* **DIRECTIONS**
Copy each line below in which the string "search" appears.
(PROVIDED RECORDS begins)
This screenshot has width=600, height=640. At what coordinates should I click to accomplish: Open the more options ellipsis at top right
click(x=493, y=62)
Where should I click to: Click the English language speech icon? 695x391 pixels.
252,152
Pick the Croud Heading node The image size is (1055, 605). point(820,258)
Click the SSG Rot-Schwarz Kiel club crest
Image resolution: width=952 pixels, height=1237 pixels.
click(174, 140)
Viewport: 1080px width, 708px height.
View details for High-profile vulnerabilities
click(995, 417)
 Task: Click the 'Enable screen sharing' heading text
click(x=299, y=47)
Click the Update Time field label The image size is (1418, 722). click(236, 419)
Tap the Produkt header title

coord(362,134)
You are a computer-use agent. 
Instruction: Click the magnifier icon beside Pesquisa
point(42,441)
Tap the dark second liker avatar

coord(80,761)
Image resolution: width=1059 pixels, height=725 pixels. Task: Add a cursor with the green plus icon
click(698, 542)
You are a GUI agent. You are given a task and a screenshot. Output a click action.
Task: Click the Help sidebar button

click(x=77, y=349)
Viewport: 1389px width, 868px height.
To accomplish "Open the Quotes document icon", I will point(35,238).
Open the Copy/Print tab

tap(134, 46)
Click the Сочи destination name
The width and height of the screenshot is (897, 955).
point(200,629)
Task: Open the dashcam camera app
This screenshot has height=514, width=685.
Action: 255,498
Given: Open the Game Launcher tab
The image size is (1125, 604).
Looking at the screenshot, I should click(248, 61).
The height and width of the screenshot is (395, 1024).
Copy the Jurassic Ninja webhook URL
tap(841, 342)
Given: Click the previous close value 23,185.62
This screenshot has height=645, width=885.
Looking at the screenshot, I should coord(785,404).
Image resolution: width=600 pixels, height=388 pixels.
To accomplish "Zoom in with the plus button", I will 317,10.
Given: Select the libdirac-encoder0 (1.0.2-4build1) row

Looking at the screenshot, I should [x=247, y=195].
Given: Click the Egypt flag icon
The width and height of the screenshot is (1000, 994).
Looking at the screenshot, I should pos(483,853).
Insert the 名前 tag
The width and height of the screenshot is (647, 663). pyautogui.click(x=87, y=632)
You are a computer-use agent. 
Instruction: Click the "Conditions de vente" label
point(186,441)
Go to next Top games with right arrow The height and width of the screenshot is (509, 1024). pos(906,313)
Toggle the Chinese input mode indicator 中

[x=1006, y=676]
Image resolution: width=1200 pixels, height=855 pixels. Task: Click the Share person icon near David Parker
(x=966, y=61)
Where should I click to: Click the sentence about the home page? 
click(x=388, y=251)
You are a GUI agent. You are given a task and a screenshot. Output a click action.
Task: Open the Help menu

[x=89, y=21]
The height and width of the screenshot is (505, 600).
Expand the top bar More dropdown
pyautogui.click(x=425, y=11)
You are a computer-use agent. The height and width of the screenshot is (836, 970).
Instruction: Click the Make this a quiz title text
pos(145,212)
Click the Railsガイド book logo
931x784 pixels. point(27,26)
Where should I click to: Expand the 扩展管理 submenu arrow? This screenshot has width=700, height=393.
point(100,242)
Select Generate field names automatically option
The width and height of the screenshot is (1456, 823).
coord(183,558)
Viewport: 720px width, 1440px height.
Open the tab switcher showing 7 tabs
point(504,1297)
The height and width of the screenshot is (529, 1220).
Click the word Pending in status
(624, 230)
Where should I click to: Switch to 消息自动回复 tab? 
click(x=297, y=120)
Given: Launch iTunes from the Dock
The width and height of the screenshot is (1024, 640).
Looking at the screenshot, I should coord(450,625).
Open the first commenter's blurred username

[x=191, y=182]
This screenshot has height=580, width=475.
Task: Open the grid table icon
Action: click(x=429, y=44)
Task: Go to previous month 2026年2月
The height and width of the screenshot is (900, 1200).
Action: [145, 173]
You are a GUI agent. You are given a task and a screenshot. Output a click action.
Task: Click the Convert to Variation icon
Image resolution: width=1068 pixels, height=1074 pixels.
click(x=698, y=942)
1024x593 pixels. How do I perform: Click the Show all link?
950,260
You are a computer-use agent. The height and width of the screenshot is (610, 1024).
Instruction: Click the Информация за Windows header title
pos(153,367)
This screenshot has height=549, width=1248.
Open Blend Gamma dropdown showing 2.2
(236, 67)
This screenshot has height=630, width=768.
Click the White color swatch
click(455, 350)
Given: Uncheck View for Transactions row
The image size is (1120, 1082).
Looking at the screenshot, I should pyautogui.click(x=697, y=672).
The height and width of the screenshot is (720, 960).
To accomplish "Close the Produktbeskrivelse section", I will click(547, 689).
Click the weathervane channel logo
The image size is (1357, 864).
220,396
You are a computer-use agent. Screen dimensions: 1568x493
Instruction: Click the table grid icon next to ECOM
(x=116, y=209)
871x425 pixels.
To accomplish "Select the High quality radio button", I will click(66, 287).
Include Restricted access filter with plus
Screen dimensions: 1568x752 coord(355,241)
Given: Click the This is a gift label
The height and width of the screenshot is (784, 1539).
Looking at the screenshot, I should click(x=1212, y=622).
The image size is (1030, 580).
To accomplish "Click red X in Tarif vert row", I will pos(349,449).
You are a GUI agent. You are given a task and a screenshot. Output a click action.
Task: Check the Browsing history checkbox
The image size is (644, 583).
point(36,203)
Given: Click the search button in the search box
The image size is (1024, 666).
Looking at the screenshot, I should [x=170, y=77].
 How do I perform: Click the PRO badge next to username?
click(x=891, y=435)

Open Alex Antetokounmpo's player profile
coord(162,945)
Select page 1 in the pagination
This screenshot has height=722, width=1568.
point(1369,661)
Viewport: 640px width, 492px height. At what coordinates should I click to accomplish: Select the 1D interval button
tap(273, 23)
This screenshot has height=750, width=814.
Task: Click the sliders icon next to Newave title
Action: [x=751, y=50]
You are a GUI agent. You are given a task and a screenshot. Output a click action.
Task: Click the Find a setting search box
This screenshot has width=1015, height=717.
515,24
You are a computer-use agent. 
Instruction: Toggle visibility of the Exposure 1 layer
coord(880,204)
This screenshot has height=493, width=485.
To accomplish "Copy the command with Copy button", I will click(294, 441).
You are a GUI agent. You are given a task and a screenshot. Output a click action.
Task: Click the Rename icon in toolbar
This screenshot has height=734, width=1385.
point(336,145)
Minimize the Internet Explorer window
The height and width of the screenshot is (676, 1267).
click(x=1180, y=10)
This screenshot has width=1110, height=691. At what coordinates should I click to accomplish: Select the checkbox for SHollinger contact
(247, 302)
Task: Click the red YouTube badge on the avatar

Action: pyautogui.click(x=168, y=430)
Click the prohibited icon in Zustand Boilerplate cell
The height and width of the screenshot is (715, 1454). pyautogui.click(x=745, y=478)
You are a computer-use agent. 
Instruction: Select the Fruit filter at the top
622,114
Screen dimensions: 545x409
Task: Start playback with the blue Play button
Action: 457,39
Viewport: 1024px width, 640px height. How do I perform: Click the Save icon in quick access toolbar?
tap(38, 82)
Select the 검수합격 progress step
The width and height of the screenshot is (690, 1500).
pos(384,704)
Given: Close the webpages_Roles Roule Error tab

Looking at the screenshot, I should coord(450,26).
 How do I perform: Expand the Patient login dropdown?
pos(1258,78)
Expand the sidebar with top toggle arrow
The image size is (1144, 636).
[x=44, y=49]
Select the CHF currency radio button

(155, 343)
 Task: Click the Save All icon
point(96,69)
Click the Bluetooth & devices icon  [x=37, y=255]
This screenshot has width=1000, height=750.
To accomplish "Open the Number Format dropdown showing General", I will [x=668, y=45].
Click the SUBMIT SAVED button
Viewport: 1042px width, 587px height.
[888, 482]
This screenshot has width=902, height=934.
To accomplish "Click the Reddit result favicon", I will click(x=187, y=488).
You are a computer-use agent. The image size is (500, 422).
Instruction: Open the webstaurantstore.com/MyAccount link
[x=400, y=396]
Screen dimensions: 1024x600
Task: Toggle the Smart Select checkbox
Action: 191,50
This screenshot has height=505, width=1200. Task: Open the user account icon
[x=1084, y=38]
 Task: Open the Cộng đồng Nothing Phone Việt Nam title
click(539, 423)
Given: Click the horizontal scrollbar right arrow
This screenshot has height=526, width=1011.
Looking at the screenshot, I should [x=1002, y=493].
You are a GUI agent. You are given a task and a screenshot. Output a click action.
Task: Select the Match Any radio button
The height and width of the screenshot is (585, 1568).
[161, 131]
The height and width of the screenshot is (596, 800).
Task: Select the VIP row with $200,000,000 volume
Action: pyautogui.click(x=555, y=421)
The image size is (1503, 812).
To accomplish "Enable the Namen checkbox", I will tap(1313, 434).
(PROVIDED RECORDS ends)
* **YOUR SOLUTION**
Given: Click the search button in the search box
Task: Click the Find a setting search box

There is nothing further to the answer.